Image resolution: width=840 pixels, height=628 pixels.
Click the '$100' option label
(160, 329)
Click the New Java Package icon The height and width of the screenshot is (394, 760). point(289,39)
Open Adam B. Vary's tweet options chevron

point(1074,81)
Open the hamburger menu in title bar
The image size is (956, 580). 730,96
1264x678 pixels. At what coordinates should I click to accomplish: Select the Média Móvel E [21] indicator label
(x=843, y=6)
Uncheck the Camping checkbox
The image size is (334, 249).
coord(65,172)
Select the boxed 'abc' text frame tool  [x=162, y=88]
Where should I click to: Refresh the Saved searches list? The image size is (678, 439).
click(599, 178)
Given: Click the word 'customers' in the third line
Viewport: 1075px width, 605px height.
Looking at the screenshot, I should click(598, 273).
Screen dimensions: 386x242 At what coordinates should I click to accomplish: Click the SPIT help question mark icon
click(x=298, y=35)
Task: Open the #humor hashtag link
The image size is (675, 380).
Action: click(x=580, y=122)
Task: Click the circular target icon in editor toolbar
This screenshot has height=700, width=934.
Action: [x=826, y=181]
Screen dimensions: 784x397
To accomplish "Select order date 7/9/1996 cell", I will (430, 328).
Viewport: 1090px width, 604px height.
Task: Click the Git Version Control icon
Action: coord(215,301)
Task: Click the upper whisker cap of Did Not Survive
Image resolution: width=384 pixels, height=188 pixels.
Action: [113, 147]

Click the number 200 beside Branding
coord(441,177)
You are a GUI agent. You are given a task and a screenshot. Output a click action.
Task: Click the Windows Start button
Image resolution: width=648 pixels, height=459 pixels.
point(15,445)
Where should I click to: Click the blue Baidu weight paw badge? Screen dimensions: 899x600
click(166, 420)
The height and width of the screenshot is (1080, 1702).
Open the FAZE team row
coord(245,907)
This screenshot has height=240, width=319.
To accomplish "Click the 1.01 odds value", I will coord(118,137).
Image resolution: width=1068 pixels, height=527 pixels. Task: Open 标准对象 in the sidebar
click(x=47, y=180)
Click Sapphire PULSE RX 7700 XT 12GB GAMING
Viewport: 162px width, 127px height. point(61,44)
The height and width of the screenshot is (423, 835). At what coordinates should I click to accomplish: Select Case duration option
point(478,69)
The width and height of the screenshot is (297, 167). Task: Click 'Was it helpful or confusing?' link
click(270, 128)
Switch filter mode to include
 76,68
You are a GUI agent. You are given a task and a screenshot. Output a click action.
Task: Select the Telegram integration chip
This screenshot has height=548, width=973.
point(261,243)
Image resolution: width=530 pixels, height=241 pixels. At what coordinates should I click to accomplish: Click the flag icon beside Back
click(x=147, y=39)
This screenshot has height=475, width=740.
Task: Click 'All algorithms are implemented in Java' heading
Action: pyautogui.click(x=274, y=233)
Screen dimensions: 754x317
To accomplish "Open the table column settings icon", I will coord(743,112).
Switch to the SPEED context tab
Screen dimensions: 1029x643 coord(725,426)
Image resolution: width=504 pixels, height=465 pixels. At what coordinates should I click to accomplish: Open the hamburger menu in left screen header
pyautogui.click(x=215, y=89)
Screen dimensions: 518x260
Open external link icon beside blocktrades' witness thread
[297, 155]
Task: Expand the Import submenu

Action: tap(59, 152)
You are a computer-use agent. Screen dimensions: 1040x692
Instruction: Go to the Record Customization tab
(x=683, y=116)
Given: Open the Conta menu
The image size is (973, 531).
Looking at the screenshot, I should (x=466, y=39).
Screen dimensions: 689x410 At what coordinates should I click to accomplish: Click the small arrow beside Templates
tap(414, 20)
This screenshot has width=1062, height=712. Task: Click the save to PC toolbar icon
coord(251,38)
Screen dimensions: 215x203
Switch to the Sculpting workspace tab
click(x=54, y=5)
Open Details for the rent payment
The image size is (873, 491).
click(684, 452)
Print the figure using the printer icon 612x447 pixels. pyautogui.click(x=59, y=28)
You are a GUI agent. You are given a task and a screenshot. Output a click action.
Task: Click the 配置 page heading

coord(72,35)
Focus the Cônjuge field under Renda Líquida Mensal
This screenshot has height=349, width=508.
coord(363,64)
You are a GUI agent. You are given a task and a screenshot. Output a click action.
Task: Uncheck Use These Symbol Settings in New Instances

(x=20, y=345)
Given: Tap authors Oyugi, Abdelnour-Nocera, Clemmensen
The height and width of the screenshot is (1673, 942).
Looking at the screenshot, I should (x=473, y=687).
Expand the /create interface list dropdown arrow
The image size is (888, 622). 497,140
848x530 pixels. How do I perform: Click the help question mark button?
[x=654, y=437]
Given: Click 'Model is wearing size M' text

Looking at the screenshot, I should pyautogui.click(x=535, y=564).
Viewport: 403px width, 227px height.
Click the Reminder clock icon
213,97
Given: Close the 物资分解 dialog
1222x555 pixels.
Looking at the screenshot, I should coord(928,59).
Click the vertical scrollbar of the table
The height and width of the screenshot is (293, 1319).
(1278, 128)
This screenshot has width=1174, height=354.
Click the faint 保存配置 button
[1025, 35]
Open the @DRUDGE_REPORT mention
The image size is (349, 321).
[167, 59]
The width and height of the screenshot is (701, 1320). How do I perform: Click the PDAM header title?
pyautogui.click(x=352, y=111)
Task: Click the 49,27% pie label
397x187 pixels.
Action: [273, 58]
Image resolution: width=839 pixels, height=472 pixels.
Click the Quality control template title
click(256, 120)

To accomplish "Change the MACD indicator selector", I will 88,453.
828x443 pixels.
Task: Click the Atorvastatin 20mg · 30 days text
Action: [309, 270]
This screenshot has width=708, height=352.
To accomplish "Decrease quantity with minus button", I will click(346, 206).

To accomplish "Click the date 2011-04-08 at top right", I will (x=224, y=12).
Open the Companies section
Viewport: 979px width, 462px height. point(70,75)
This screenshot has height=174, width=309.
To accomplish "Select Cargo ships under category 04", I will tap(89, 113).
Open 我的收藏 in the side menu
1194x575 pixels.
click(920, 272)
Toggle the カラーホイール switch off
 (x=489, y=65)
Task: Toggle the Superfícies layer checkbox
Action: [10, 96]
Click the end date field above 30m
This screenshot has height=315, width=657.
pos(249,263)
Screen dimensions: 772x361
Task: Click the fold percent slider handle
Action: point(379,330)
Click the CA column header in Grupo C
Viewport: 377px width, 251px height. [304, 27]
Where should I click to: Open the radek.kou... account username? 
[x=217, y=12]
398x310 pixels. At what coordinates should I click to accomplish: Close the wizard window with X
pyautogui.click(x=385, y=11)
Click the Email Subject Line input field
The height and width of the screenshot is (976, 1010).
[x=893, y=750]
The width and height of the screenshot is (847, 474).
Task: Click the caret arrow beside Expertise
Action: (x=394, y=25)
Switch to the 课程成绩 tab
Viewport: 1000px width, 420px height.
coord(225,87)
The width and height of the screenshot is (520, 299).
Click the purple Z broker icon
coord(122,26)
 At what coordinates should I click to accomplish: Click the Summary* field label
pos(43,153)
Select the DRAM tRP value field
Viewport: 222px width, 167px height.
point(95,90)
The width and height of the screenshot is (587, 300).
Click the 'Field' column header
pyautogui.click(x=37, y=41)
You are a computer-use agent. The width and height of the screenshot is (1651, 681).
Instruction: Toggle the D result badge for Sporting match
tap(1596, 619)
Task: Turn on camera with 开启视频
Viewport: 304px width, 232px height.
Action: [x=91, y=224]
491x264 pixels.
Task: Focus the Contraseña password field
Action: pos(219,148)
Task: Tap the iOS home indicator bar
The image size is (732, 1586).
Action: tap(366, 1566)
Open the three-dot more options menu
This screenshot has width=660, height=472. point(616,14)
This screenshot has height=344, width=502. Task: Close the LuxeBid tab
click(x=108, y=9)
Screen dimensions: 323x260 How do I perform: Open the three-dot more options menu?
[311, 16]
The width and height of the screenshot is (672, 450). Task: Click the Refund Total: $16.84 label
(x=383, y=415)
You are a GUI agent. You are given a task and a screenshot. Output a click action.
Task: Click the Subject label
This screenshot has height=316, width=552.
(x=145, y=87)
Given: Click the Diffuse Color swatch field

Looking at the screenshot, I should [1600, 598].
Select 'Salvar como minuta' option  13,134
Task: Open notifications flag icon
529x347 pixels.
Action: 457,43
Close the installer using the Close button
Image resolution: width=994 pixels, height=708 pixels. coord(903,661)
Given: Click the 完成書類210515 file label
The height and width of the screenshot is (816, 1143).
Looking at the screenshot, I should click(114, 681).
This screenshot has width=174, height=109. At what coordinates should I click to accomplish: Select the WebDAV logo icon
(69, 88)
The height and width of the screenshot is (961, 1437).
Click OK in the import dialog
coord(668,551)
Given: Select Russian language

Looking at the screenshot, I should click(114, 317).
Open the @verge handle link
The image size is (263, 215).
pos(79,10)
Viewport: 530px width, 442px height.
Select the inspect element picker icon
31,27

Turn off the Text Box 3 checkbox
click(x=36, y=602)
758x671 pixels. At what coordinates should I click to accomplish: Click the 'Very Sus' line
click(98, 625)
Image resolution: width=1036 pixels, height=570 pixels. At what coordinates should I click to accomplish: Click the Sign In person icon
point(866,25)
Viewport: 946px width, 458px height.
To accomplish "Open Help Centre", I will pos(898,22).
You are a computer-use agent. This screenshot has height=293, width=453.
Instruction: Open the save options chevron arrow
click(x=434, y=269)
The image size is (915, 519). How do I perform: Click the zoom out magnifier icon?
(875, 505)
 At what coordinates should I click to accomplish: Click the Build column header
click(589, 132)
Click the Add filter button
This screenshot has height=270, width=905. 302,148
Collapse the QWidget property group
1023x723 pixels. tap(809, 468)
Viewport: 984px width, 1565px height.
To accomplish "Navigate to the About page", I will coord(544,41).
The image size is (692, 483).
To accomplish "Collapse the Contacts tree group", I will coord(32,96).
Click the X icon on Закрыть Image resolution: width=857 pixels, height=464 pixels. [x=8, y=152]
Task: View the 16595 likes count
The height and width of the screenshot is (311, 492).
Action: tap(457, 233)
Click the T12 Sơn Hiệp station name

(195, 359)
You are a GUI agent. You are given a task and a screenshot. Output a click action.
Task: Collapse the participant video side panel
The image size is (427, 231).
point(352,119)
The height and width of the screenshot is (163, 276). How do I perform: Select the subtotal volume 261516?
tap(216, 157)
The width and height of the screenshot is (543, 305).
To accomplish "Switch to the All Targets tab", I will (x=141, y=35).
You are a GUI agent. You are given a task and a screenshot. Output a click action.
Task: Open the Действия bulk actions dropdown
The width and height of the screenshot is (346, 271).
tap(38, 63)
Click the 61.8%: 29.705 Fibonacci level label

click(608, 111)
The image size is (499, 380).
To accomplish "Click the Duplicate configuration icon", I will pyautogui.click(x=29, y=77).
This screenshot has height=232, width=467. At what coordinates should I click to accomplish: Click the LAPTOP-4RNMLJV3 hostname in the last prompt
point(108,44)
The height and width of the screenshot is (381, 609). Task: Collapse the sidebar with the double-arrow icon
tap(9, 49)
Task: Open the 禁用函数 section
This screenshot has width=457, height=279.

====================

> Problem details
For each line of the entries that contains the word "Subject", make a copy.

> Exercise output
Click the Email Subject Line input field
Task: Click the Subject label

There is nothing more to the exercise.